À cet égard, il est aussi important d’aider le privé pour qu’il puisse jouer son rôle et pour qu’il prenne le relais par rapport à l’État, en préservant l’intérêt des employeurs. Je tiens à préciser ce point, très important : les entreprises publiques, avant le 14-Janvier jusqu’à aujourd’hui, ont joué un rôle davantage social qu’économique.

Chaque fois qu’il y avait des décisions politiques, ce sont les entre­prises publiques qui assumaient entièrement le rôle social ! C’est la dimension négative de notre ancien mode de gouvernance. Ma responsabilité aujourd’hui est de mettre à niveau ces entre­prises de sorte qu’elles puissent, un jour ou l’autre, faire face à des concurrents privés. Pour cela, tout un programme a été engagé ; il devra continuer après notre mandat. 

Le port de Radès est un concentré de tous ces dysfonctionnements. Où en êtes-vous aujourd’hui ?

Le port de Radès est effectivement un service public défaillant. Souvent on ne voit que la STAM, concessionnaire exclusif, ou la Douane comme vitrine des dysfonctionnements, mais le mal est plus profond. Le port de Radès n’a pas été conçu à l’origine pour assurer et traiter le trafic de conteneurs, ce qu’il fait aujourd’hui à plus de 80 %. Comme le trafic des conteneurs a augmenté plus vite que le roulier, le port s’est urbanisé d’une manière sauvage. Avec près de 500 000 conteneurs par an, il devra être doté de matériel adéquat et une disposition des postes à quais adaptée pour atteindre les performances connues aussi bien à l’échelle nationale qu’interna­tionale.

Bien évidemment, ceci n’excuse pas la contre-performance observée depuis plus de trois ans et le laisser-aller qu’a connu le port, à cause d’une mauvaise gestion des opérations portuaires. Sur le terrain, ces obstacles sont aggravés par les problèmes sociaux.

Par exemple, pour expliquer l’état du matériel de servitude, cet été, la STAM travaillait sur la base d’un taux d’immobilisation avoisinant les 70 % ou 75 %, ce qui, pratiquement, entrave la bonne marche et la productivité du port de Radès. Le recrutement de ces dernières années a conduit à ce qu’il n’y ait pas le personnel adéquat et les bonnes personnes au bon endroit. Par conséquent, l’objectif que nous nous sommes fixé, dans l’immédiat – avec toute l’équipe – est celui de rétablir la situation de 2010, en utilisant les moyens dont nous disposons actuellement, sans investissement supplémentaire.

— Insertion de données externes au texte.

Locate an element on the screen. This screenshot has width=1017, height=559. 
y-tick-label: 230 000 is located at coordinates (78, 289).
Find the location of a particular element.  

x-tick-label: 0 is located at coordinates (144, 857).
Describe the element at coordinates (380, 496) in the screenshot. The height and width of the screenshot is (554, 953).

Il s’agit, donc, de rétablir la situation d’avant : 800 conteneurs par jour en bout de chaîne – c’est une moyenne. Il y a deux mois, nous sommes arrivés à une performance de 400 conteneurs par jour, ce qui se traduit par une cadence de deux à trois conteneurs par heure. Grâce au dialogue social, et à de nombreuses séances de travail avec les partenaires sociaux qui ont fait montre, à cette occasion, d’un esprit positif et responsable, nous avons pu élaborer un plan d’action ambitieux mais réaliste, touchant à la fois le volet organisa­tionnel, mais aussi social.

Pour la première fois dans son histoire, le port de Radès a fonctionné 24 heures sur 24 ! Chose qui n’était pas possible auparavant. Aujourd’hui, nous sommes à une moyenne de 750 conteneurs par jour. La cadence est un indicateur assez pertinent sur le nombre de conteneurs : nous sommes passés à neuf, voire dix conteneurs par heure.